How Do We Write Number Bases?

To avoid confusion between number systems, we use a subscript to show which base a number belongs to.

When writing a binary number, we write a small subscript 2 after the number to indicate it’s base 2.
Example: 1011₂ means binary 1011 (not one thousand eleven).
A decimal number may include a subscript 10, like 47₁₀, though we often leave it out since decimal is the default.
A hexadecimal number is written with a subscript 16, like 2F₁₆.

These subscripts help clarify which number system is being used, especially when converting between binary, decimal, and hexadecimal.

Counting Powers in a Number System

In any number system, we count the powers of the base from right to left.
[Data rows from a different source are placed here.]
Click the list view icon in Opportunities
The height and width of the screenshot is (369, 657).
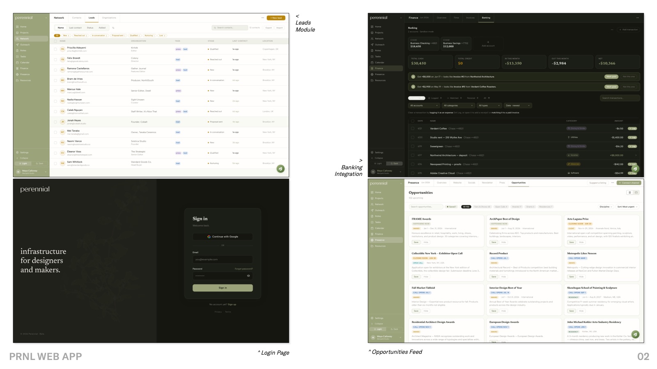(629, 193)
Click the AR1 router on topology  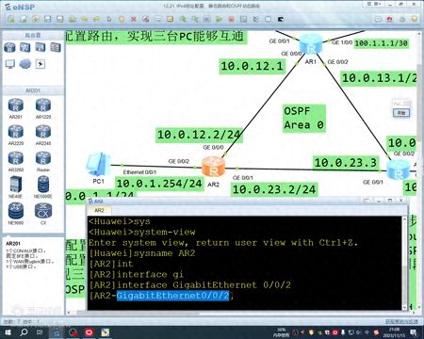tap(311, 44)
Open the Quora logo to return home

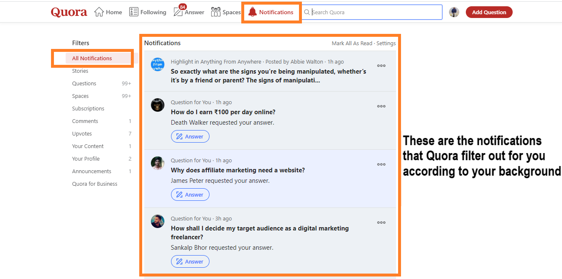click(x=68, y=12)
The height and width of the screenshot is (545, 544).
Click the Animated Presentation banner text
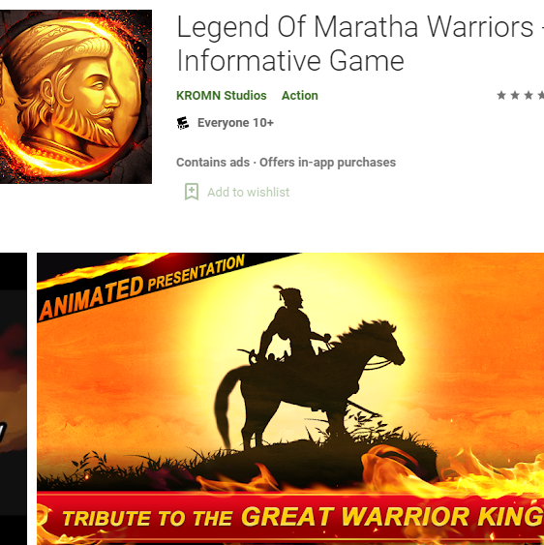click(142, 287)
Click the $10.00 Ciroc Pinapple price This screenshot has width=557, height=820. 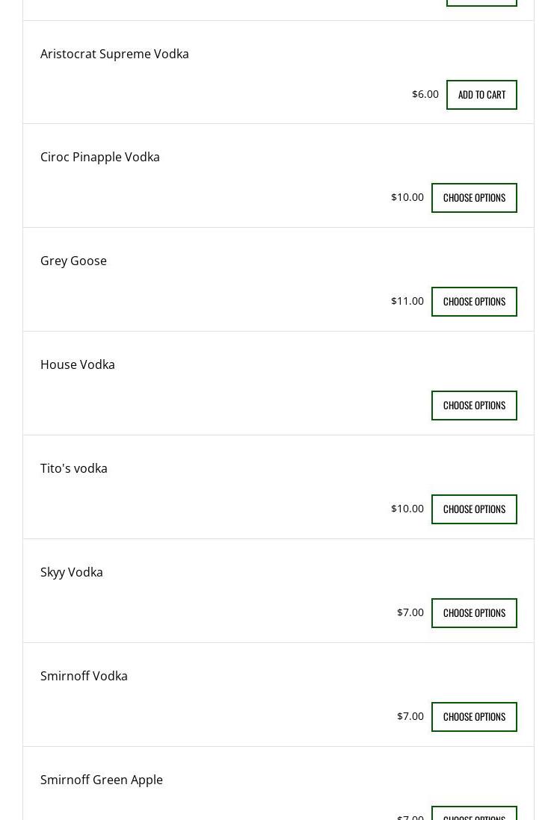coord(407,197)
Each digit in a number has a place value, and that place value is determined by raising the base to a power.

The rightmost digit is always the base to the power of 0.
Each position to the left increases the exponent by 1.

No matter the base, place values grow by powers of the base, starting with 0 on the right and increasing as you move left.
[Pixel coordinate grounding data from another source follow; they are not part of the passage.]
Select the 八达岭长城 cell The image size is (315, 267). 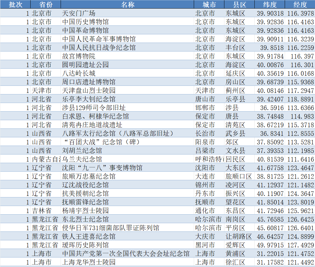pyautogui.click(x=79, y=74)
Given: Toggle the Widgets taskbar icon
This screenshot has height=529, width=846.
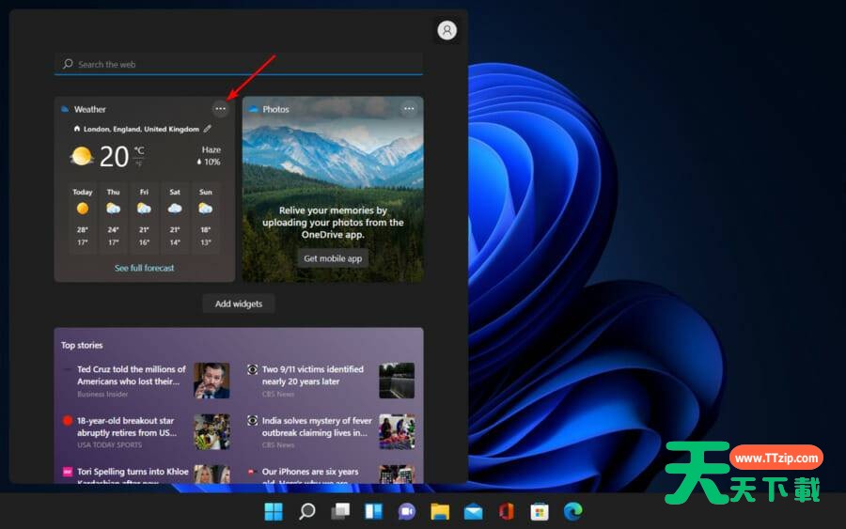Looking at the screenshot, I should [x=373, y=511].
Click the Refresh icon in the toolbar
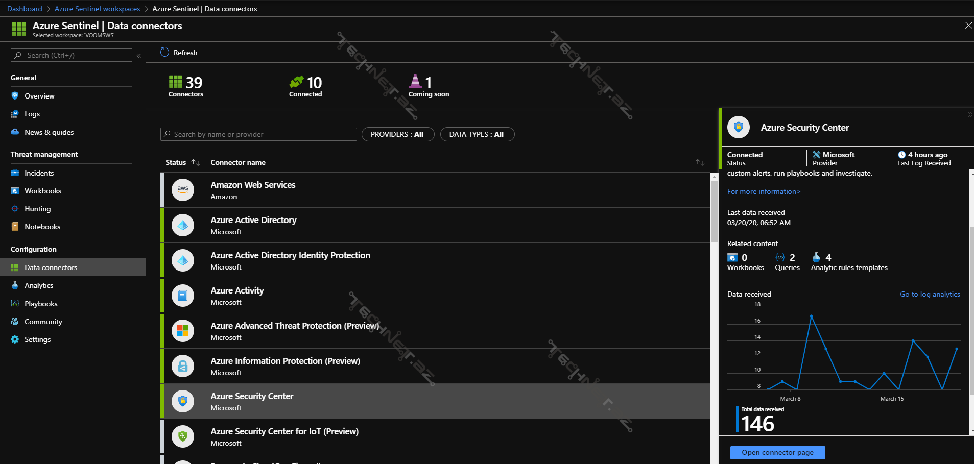The width and height of the screenshot is (974, 464). [164, 53]
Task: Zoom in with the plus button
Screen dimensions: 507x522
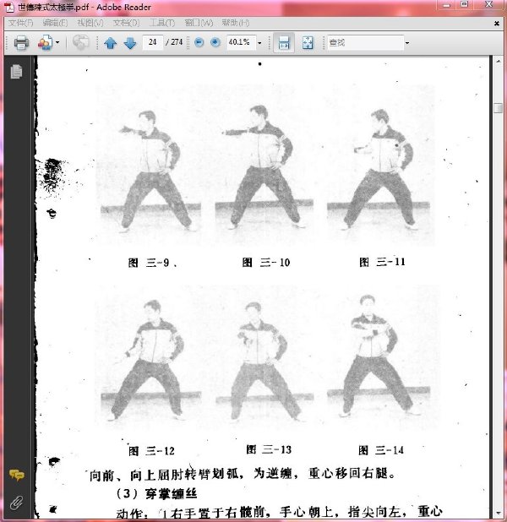Action: tap(215, 42)
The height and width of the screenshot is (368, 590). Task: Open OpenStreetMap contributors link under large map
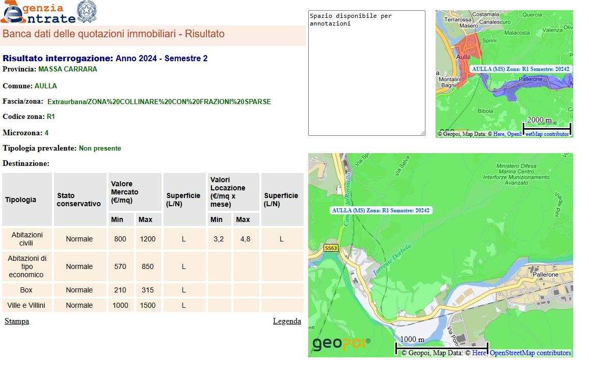point(530,353)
Base 10: Decimal Number System

What is the Decimal System?

The decimal number system (Base 10) is the standard number system used in everyday life. It uses ten digits: 0, 1, 2, 3, 4, 5, 6, 7, 8, 9

Each digit has a place value that represents a power of 10.

Decimal Example: 472

472 = (4×10² )+(7×10¹ )+(2×10⁰ ) = 400 + 70 + 2

This system is intuitive because it’s what we use for money, measurements, and counting.
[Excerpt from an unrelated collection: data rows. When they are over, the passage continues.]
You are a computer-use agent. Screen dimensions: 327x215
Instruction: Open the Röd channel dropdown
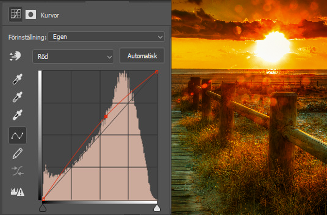pos(73,56)
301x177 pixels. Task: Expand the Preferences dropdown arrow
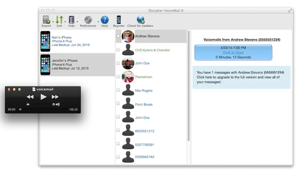98,22
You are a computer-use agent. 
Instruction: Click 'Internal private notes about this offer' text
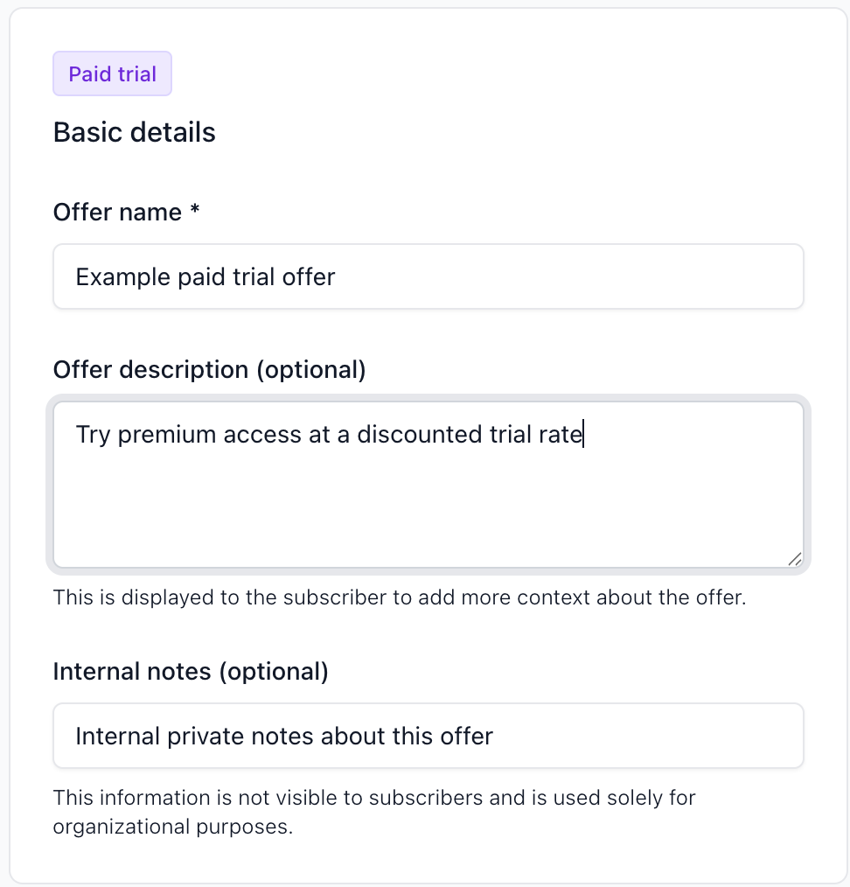pyautogui.click(x=284, y=737)
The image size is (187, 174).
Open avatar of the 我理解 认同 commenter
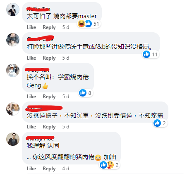tap(13, 139)
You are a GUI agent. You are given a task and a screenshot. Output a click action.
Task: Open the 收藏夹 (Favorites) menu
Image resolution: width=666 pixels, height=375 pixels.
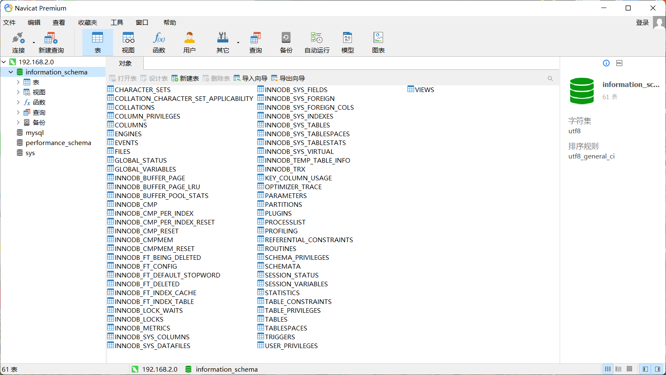[x=87, y=23]
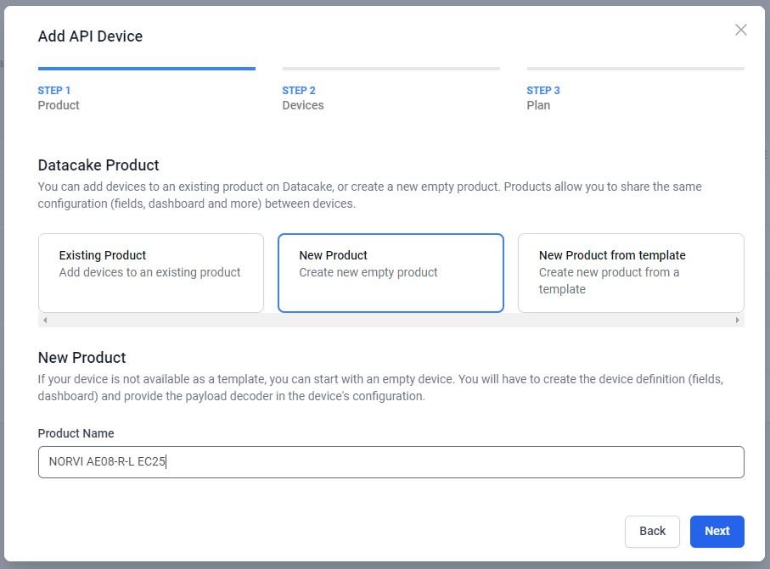The height and width of the screenshot is (569, 770).
Task: Click the gray progress bar above Step 2
Action: click(391, 69)
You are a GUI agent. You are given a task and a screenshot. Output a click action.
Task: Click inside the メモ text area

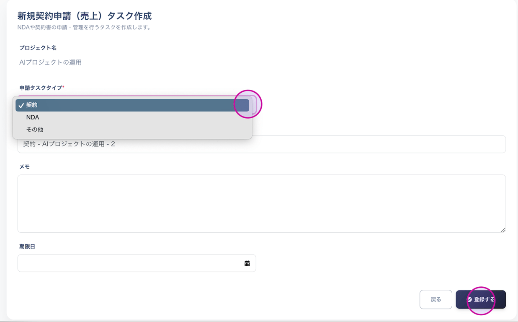(x=261, y=203)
Base 2: Binary Number System

What is the Binary System?

The binary number system (Base 2) is used by digital electronics and computers. It uses only two digits: 0 and 1.

Every operation in a digital circuit — from storing memory to turning on an LED — is based on binary logic: ON (1) or OFF (0).

Binary Example: 1011₂

1011₂ = (1×2³ )+(0×2²)+(1×2¹)+(1×2⁰)

Binary is the language of embedded systems, programmable devices, and digital communication.

Base 16: Hexadecimal Number System

What is the Hexadecimal System?

The hexadecimal system (Base 16) is a compact way to represent binary numbers. It uses sixteen digits: 0, 1, 2, 3, 4, 5, 6, 7, 8, 9 and A–F (where A = 10, B = 11, ..., F = 15)

Hex numbers are commonly used in:

Color codes (like #FF0000 for red)
Memory addresses
Instruction sets in microcontrollers

Hexadecimal Example: 2F₁₆

2F₁₆ =(2×16¹)+(15×16⁰)

Hex is a bridge between binary and human readability in digital electronics.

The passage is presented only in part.